::: Supplied entries

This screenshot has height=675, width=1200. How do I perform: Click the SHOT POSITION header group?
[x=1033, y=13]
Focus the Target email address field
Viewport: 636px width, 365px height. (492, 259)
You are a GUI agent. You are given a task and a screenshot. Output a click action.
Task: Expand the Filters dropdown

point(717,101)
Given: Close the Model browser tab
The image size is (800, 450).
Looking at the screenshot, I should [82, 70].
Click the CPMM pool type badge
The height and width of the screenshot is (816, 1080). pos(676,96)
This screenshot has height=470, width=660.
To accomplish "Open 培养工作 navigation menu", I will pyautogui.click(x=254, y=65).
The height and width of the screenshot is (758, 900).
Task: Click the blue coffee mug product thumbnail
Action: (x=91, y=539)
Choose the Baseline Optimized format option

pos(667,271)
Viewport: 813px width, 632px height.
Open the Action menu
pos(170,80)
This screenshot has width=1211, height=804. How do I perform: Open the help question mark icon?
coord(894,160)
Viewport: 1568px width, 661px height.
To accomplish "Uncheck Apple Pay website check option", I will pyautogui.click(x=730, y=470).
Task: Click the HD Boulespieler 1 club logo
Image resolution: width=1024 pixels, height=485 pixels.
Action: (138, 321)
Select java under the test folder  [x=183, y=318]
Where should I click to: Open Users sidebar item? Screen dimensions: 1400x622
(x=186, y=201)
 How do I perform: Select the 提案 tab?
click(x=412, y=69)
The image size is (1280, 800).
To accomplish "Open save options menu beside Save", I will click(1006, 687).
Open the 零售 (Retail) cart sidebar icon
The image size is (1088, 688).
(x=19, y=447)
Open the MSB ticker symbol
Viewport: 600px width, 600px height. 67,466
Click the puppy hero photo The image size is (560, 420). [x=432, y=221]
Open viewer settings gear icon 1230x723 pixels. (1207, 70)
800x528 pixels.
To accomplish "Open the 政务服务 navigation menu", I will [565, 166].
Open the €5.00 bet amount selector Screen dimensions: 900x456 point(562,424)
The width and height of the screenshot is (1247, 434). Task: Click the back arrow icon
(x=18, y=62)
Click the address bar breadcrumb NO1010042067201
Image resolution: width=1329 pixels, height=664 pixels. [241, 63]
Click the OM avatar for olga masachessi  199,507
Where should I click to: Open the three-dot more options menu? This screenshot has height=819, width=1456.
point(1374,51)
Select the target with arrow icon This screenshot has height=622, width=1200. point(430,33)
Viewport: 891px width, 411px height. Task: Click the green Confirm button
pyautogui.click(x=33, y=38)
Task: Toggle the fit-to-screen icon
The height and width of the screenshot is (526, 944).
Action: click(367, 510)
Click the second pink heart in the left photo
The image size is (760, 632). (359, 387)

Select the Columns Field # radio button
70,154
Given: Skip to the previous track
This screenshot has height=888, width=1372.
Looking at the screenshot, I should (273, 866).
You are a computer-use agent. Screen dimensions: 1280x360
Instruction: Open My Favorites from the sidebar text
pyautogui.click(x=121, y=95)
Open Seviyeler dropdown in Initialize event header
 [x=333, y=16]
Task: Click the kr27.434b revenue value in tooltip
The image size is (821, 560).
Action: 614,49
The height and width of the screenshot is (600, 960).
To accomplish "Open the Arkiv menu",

::::::

What lines above contain the string "agent"? Copy all of them.

Your solution |
You are a GUI agent. You are given a task and a screenshot. Output a click action.
You are a computer-use agent. Screen dimensions: 1280x360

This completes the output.